> [About this exercise]
Please restate all of the records word for word, setting the pictures aside.

--- Data records ---

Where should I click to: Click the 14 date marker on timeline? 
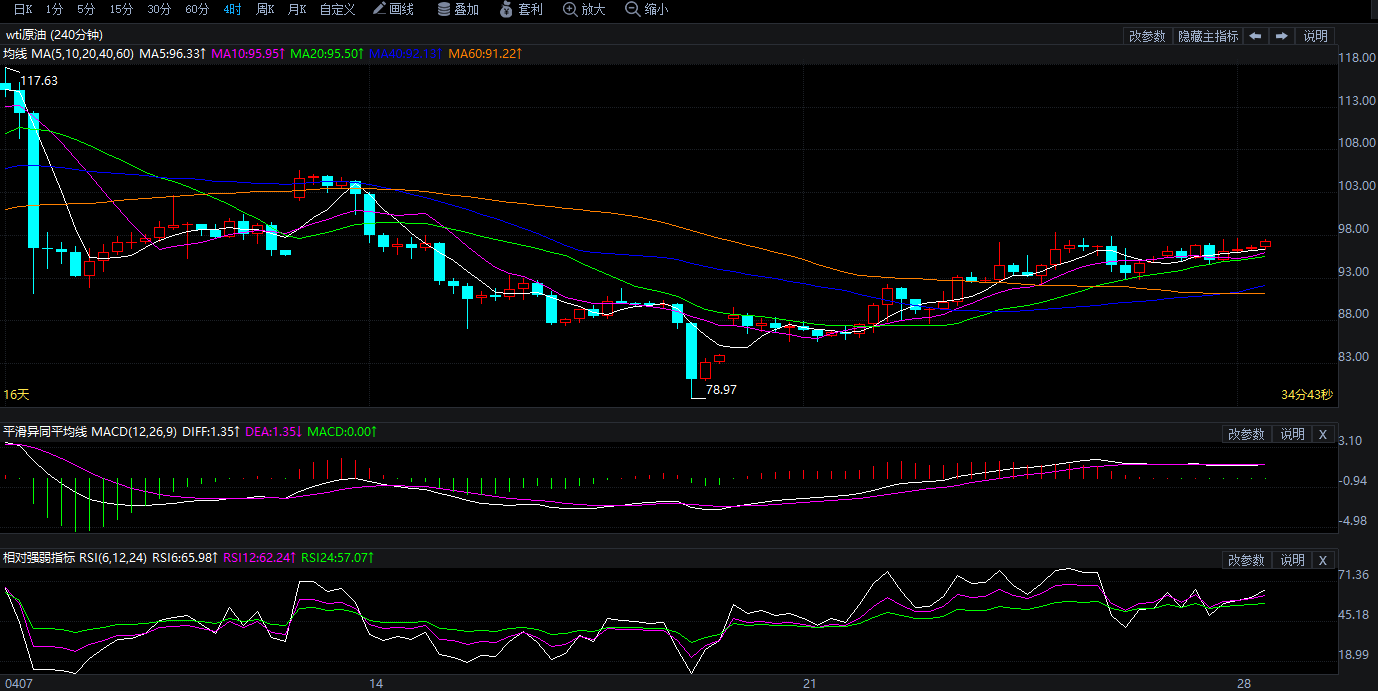click(376, 684)
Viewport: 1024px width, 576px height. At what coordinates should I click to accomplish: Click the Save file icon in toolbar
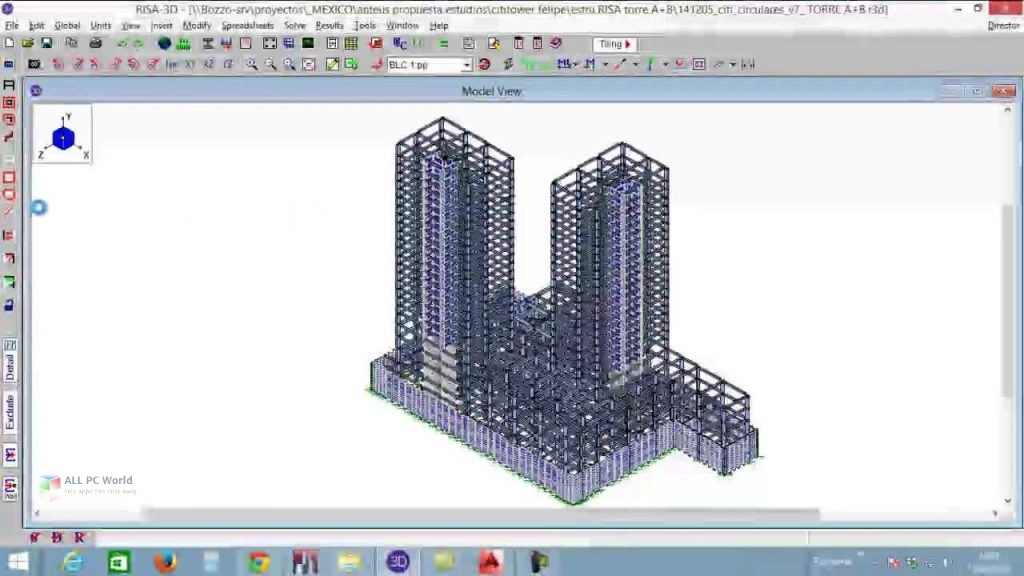point(46,43)
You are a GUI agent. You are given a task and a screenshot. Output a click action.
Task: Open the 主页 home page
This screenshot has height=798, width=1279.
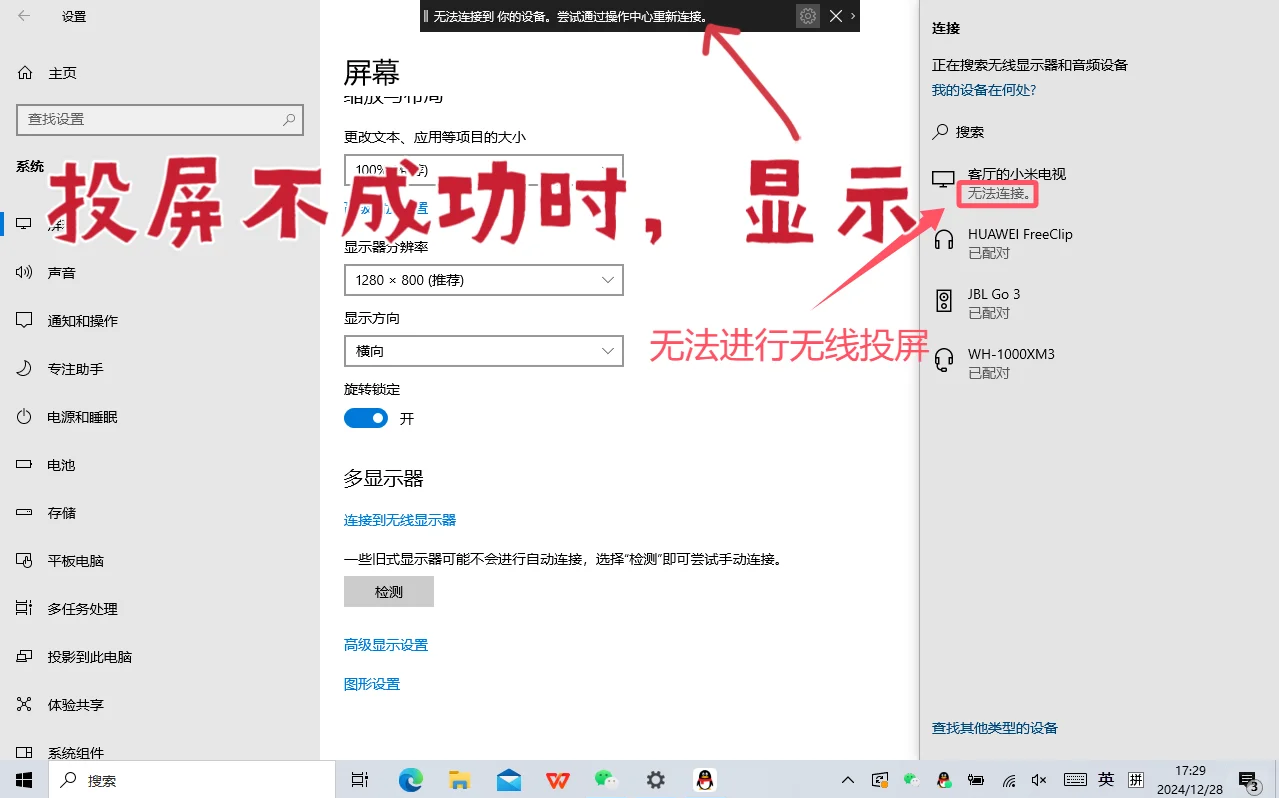(61, 73)
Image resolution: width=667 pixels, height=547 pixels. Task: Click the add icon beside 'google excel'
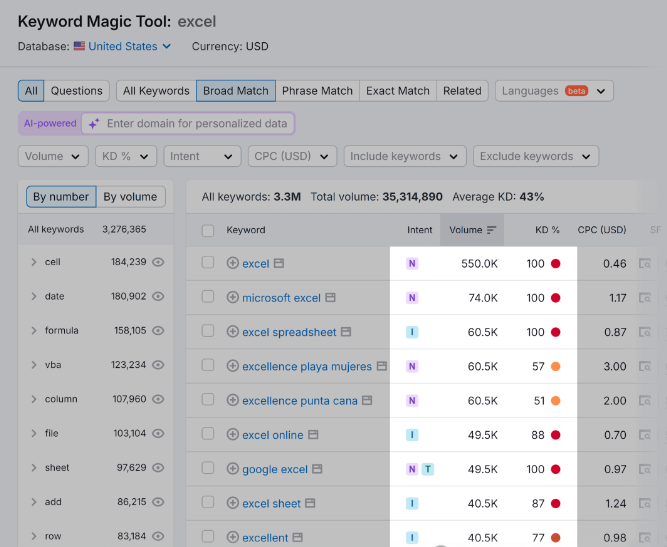tap(233, 470)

---

> [Answer box]
Where should I click to: Click the 14 date marker on timeline? 
click(376, 684)
Viewport: 1024px width, 576px height. At what coordinates should I click to accomplish: Click the Save file icon in toolbar
point(46,43)
You are a GUI agent. You are given a task and a screenshot. Output a click action.
Task: Open the 主页 home page
This screenshot has height=798, width=1279.
(61, 73)
Image resolution: width=667 pixels, height=547 pixels. Task: Click the add icon beside 'google excel'
tap(233, 470)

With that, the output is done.